** Begin RECORDED DATA **
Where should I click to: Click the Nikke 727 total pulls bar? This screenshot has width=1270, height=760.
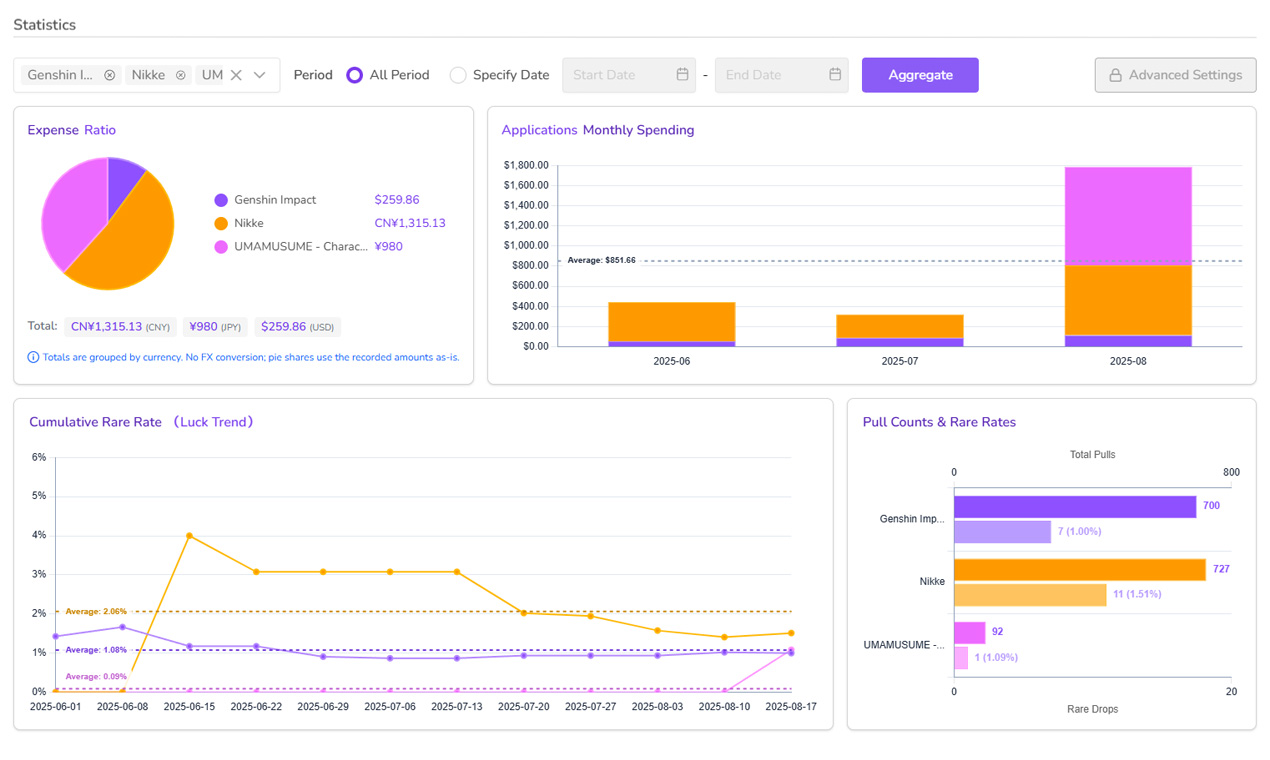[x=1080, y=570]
** End RECORDED DATA **
** Begin RECORDED DATA **
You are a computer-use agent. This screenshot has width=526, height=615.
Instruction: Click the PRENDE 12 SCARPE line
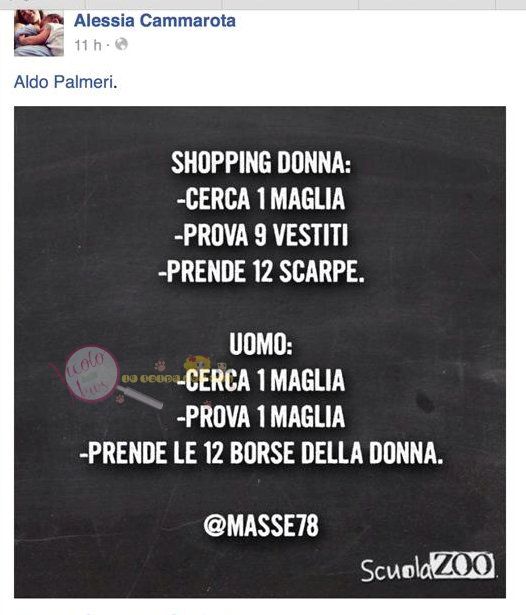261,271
** End RECORDED DATA **
* **WORK INSTRUCTIONS**
Rewrite the part of the material that opens with the line containing "Where should I" and closes with the line containing "[x=1080, y=570]", keeping every line but multiplying each coordinate in the answers by 2.6 and rounding to whole numbers, with halves rounded up. Leave all other text unchanged and omit the pictures.

* **FULL OUTPUT**
Where should I click to: Click the Nikke 727 total pulls bar? This screenshot has width=1270, height=760.
[x=2808, y=1482]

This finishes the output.